The title of the book is most clearly delineated in chapter 4. Here readers are informed about the Bible’s various descriptions of the fool, noting that we are to be “third” kind of fool: the third fool carries the power of the cross and contains the secret of creative persuasion that our Christian advocacy need today (66). We are to be “fool-makers” in the vein of God himself who uses the cross to make all men fools. We are to be fool-bearers, who suffer for the sake of the gospel.
Chapter five explores the anatomy of unbelief, enlightening readers for the variety of reasons why people reject the gospel and what their unbelief actually looks like. His discussion here of the two poles of unbelief (diversion or dilemma) is extremely insightful. Neither is closer to God but awareness of where a person is at lends us better resources to exposing them to the truth of the gospel.
In chapters 6-8 we are introduced to some helpful approaches to apologetics via Guinness’ own heroes of the discipline: G.K. Chesterton, C.S. Lewis, and Peter Berger. Each offers a unique approach useful with a specific kind of resistance. Chesterton practiced “turning the tables” on an opponent and subverting their argument against their position. Lewis utilized the “signals” of the created world to point people to the existence of God. Finally, Berger used pointed questions to help expose the reader to the truth of their spiritual blindness.
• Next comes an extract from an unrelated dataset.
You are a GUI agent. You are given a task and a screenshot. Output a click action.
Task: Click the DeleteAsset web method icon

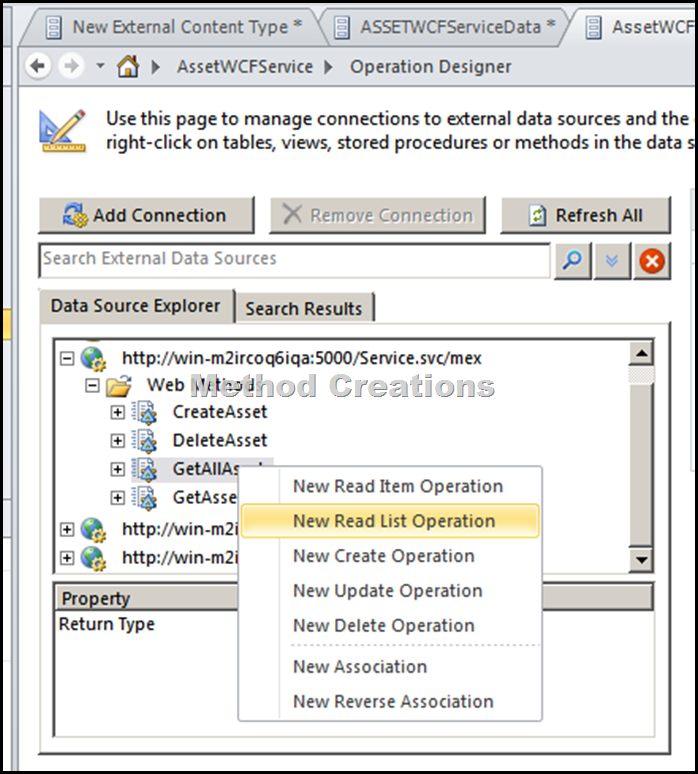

Chapters 9, 10, and 11 give us some final warnings about our practice of apologetics. We are not to be consumed with “being right” but rather to extend hands of friendship to those we disagree with. We are to win them with persuasion, not beat them with arguments. Likewise we need to be highly conscious of hypocrisy in our lives and witness, and sensitive to the potential for syncretism in our practice. Our apologetic method is so influenced by the message that we cannot adopt any methodology without possibly doing damage to the message itself. Chapter 12 rounds out the book with a look at Guinness own personal practice.
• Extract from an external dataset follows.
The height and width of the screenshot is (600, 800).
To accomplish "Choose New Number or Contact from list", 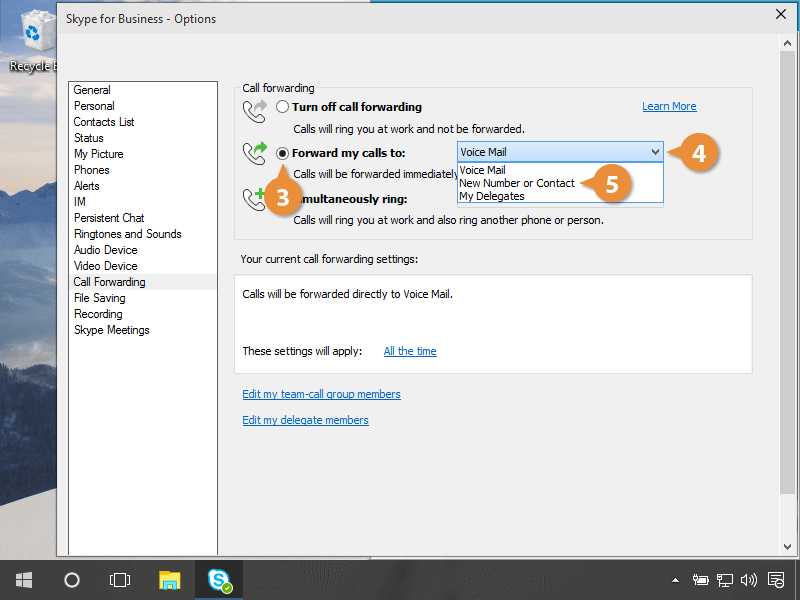I will coord(517,183).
The book is fresh and insightful. Readers will find loads of Biblical examples to demonstrate the general principles that Guinness outlines for us. Many have critiqued the book for its lack of examples, but I found there to be plenty of helpful illustrations. Os Guinness has written a helpful and needed book. He breaks through some of the unnecessary debates within the discipline, and demonstrates the best practices of those who have influenced (not least of all Francis Schaeffer). I am hopeful that this will become a regularly consulted book in the area of both evangelism and apologetics. I highly recommend Fool’s Talk.